"""

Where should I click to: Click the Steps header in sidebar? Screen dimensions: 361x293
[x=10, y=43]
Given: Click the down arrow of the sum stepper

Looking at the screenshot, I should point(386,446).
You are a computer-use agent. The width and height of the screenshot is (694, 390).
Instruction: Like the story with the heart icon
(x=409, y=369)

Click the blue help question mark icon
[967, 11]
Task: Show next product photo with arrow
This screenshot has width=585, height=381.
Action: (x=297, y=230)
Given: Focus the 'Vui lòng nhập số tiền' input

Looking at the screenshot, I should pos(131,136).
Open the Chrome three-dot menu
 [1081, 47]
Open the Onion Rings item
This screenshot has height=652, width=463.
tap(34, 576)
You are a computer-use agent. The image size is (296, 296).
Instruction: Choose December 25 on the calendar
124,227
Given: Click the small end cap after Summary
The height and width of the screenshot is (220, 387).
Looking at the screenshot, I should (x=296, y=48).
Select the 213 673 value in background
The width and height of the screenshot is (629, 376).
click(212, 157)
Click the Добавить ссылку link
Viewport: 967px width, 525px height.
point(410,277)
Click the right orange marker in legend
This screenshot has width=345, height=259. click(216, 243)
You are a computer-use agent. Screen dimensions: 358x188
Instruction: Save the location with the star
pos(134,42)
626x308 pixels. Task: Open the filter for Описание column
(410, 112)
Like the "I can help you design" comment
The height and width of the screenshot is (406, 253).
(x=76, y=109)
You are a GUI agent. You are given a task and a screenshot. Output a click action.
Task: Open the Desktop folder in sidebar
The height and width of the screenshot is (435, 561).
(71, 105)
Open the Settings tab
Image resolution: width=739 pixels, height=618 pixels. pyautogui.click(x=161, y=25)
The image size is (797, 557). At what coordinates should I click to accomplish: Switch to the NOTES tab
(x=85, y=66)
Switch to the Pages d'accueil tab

"""

▶ **Objective**
Output every line from the one containing "The image size is (797, 557)." through the end of the records, both ends included, as a JSON list of strings with one string per line and blank lines omitted.

▶ **Right answer**
[
  "The image size is (797, 557). At what coordinates should I click to accomplish: Switch to the NOTES tab",
  "(x=85, y=66)",
  "Switch to the Pages d'accueil tab"
]